Output the lines of the material from the line with "will click(x=258, y=183)." to the line with "click(1060, 363)" as a Markdown table with columns Num and Content, one row per line, skipping blank lines.

* * * * * * *

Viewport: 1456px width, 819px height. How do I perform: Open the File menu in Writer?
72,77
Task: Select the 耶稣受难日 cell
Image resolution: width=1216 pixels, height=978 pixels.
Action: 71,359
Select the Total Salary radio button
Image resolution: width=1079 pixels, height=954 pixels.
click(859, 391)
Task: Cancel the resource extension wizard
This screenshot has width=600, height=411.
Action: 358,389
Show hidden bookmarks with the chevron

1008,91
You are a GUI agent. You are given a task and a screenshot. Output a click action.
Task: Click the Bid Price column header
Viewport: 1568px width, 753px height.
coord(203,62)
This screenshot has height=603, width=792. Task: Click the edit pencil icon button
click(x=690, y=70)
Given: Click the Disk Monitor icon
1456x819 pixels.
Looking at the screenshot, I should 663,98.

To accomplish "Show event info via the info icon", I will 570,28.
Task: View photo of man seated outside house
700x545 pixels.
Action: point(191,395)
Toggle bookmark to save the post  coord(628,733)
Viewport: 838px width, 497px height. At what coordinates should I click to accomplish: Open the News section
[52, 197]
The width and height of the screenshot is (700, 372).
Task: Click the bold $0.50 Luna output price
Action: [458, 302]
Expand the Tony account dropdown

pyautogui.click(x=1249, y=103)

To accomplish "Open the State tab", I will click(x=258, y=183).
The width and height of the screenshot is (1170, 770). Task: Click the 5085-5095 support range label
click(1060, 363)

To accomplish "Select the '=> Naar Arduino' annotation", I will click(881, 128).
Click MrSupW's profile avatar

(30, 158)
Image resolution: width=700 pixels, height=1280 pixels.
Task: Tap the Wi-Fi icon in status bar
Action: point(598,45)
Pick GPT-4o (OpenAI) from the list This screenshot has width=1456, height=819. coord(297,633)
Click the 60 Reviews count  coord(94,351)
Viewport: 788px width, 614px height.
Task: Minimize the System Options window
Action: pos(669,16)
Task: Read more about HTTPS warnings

* * * * * * *

- **Answer below**:
| Num | Content |
|---|---|
| 1 | To accomplish "Open the State tab", I will click(x=258, y=183). |
| 2 | The width and height of the screenshot is (1170, 770). Task: Click the 5085-5095 support range label |
| 3 | click(1060, 363) |